European stocks rose sharply at the start of the week, with Anglo-Swiss miner Glencore gaining more than 12%, as a weaker than expected US jobs reported dampened expectations that the Federal Reserve will begin raising interest rates this year.
Stocks rallied throughout Europe on Monday. The pan-European STOXX 600 Index was up 2.6%.
The FTSE 100 Index in London rallied 2.2%, extending its four-week gain to 3.7%. All of the 101 companies listed on the benchmark index reported gains.
After plunging nearly 30% last Monday, Glencore (GLEN) has rebounded more than 56% after the company reassured investors about its financial standing. Glencore shares were up $12.15 or $12.8% at 107.15 GBP.
Germany’s DAX Index rose 2.6%. Major averages in Paris and London also rallied more than 3.3%.
US stocks rallied sharply on Friday after a volatile session. The Dow Jones Industrial Average rose more than 200 points. The S&P 500 Index added 1.4%.
The broad rally in stocks comes after the Labor Department said the US economy added just 142,000 nonfarm jobs in September, well below forecasts calling for more than 200,000. Job growth in July and August was also revised down by a combined 59,000. The unemployment rate was unchanged at 5.1%.
A slowdown in US hiring has raised expectations that the Federal Reserve will delay its rate-hike plans until the new-year. The Fed has only two more policy meetings scheduled for 2015.
Oil prices also rallied on Monday, with global benchmark Brent crude gaining 55 cents or 1.1% to $48.68 a barrel on ICE Futures Europe. US benchmark West Texas Intermediate advanced 30 cents or 0.7% to $45.84 a barrel.
In economic data, Eurozone retail sales were unchanged in August, which translated into a year-over-year gain of 2.3%. Economists had forecast a monthly drop of 0.1%.

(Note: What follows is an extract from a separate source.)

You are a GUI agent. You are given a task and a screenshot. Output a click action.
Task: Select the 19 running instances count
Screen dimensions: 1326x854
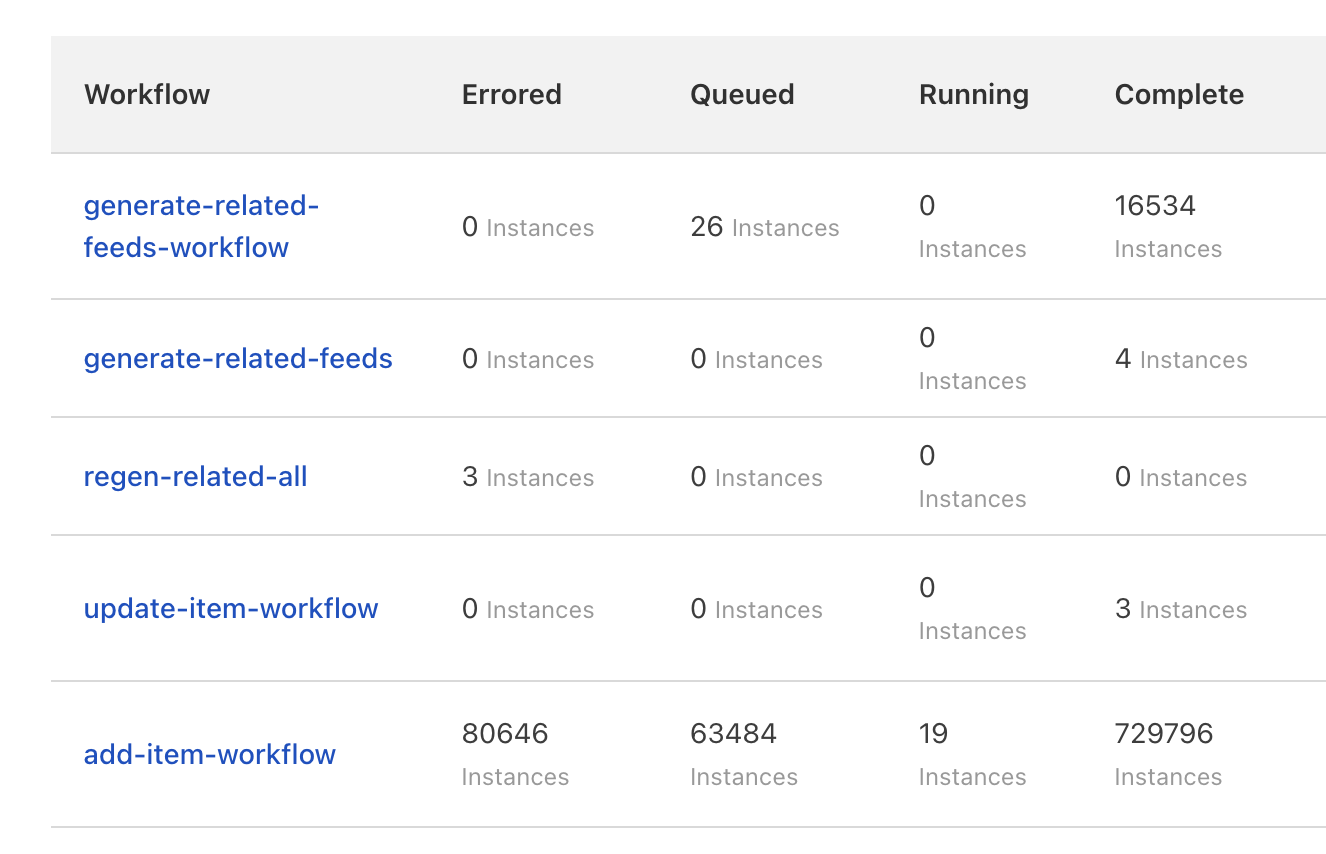click(933, 734)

Separately, Eurozone investor confidence continued trending downwards in October, falling to its lowest level in eight months. The Sentix investor confidence index weakened to 11.7 this month from 13.6 the month before.
Investor confidence in Germany, Europe’s largest economy, fell to its lowest level since December 2014.
Last week European Central Bank President Mario Draghi said that the Eurozone economy had returned to “sustained growth,” signaling that the Bank’s quantitative easing program was “good news for everybody, everywhere.”